===== RECORDS FOR THIS TASK =====
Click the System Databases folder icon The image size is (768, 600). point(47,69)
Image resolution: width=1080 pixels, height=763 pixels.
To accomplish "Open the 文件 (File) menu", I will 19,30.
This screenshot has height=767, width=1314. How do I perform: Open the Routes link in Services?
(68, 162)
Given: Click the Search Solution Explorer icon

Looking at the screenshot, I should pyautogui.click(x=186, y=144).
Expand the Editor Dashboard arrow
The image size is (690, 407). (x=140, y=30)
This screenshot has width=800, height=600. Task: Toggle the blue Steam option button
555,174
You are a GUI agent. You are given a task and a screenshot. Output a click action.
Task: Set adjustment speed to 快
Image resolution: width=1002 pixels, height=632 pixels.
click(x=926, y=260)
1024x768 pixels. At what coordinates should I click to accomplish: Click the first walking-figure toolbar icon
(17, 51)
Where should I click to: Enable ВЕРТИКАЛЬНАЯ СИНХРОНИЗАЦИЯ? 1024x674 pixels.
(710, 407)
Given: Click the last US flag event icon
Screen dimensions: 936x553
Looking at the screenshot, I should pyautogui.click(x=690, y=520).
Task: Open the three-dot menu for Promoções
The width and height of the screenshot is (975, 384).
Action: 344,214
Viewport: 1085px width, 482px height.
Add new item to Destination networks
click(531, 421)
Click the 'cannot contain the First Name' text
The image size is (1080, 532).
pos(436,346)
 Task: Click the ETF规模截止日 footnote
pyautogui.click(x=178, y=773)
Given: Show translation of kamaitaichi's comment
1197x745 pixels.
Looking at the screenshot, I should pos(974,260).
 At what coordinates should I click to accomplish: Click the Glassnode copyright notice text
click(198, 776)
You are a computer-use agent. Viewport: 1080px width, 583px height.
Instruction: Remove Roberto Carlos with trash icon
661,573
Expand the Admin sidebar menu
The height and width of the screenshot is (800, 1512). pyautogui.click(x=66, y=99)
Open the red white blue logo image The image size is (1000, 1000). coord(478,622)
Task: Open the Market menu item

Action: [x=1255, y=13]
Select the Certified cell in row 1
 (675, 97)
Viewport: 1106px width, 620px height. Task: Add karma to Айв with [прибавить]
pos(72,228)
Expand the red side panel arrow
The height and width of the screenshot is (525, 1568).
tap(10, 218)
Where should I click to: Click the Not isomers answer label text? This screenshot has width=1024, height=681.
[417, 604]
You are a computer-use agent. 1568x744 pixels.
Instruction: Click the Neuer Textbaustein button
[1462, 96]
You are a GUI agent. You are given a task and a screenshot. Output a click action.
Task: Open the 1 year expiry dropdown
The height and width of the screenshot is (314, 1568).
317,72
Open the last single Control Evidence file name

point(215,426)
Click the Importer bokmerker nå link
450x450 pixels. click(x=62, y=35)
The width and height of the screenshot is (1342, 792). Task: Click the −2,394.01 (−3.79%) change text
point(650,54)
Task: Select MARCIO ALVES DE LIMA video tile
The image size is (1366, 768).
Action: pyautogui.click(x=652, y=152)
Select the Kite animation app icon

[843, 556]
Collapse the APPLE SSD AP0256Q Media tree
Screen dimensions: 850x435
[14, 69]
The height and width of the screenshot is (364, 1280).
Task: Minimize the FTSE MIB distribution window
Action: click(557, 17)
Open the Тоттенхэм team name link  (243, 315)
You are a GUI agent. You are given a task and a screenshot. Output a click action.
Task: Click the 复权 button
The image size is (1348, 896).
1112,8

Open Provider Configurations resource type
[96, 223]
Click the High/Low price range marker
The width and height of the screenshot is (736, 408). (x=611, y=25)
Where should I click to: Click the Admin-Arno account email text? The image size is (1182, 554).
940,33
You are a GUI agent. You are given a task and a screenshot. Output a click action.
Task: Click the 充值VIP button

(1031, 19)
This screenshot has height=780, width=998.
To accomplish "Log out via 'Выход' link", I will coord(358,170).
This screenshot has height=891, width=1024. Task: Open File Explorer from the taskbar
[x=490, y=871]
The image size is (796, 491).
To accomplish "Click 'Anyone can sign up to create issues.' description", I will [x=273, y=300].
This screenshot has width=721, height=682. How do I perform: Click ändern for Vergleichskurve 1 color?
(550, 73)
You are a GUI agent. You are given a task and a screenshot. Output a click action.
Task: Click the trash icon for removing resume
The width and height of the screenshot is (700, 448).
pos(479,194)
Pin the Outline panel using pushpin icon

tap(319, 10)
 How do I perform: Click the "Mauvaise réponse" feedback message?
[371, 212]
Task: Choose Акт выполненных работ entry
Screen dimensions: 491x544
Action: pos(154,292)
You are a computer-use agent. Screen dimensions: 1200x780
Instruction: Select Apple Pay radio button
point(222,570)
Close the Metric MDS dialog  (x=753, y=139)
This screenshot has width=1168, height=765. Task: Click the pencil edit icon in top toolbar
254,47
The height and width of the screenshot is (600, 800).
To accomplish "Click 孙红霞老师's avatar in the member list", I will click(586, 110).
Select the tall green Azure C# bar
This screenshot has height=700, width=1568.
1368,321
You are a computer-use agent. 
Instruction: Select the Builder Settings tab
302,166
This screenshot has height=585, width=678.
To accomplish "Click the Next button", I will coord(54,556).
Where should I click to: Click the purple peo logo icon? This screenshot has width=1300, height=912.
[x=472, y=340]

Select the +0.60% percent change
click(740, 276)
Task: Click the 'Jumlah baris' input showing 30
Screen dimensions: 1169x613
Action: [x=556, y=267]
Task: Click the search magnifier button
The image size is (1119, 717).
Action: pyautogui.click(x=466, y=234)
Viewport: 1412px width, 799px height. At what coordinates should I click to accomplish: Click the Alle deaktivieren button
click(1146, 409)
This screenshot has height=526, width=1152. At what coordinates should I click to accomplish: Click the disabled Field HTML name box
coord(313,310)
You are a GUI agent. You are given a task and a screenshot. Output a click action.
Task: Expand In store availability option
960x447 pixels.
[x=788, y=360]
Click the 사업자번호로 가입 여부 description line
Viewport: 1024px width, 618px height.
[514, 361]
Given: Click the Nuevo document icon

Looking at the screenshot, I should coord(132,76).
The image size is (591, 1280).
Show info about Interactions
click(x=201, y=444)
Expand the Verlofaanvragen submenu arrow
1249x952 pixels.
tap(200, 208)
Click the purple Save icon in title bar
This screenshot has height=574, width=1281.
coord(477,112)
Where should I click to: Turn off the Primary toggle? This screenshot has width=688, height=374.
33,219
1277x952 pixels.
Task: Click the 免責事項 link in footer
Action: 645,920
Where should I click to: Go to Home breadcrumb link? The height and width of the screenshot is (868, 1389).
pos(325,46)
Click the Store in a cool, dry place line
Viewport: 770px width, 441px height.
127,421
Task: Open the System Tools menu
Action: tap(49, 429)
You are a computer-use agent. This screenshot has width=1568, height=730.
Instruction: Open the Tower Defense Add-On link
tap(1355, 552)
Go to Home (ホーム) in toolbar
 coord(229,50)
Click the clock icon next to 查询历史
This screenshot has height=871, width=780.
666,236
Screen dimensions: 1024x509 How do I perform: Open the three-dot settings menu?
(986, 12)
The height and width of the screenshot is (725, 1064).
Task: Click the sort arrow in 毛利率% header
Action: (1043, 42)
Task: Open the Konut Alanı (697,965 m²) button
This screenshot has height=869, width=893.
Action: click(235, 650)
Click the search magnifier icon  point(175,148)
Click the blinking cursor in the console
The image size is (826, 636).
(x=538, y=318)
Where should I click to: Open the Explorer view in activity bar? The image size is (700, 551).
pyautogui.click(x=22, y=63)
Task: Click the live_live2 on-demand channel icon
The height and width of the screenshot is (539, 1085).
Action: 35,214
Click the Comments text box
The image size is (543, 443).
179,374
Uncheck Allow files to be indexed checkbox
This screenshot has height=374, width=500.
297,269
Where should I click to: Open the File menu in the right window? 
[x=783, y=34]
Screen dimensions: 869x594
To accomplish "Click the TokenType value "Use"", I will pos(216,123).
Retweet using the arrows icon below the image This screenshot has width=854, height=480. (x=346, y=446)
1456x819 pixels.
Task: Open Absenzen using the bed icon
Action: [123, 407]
=====
HOW TO COMPLETE THIS TASK: What are the lines from the one with "Where should I click to: Open the Explorer" through the end of the entries? Give them again exactly, both end lines included.

SOLUTION:
Where should I click to: Open the Explorer view in activity bar? The image size is (700, 551).
pyautogui.click(x=22, y=63)
Task: Click the live_live2 on-demand channel icon
The height and width of the screenshot is (539, 1085).
Action: 35,214
Click the Comments text box
The image size is (543, 443).
179,374
Uncheck Allow files to be indexed checkbox
This screenshot has height=374, width=500.
297,269
Where should I click to: Open the File menu in the right window? 
[x=783, y=34]
Screen dimensions: 869x594
To accomplish "Click the TokenType value "Use"", I will pos(216,123).
Retweet using the arrows icon below the image This screenshot has width=854, height=480. (x=346, y=446)
1456x819 pixels.
Task: Open Absenzen using the bed icon
Action: [123, 407]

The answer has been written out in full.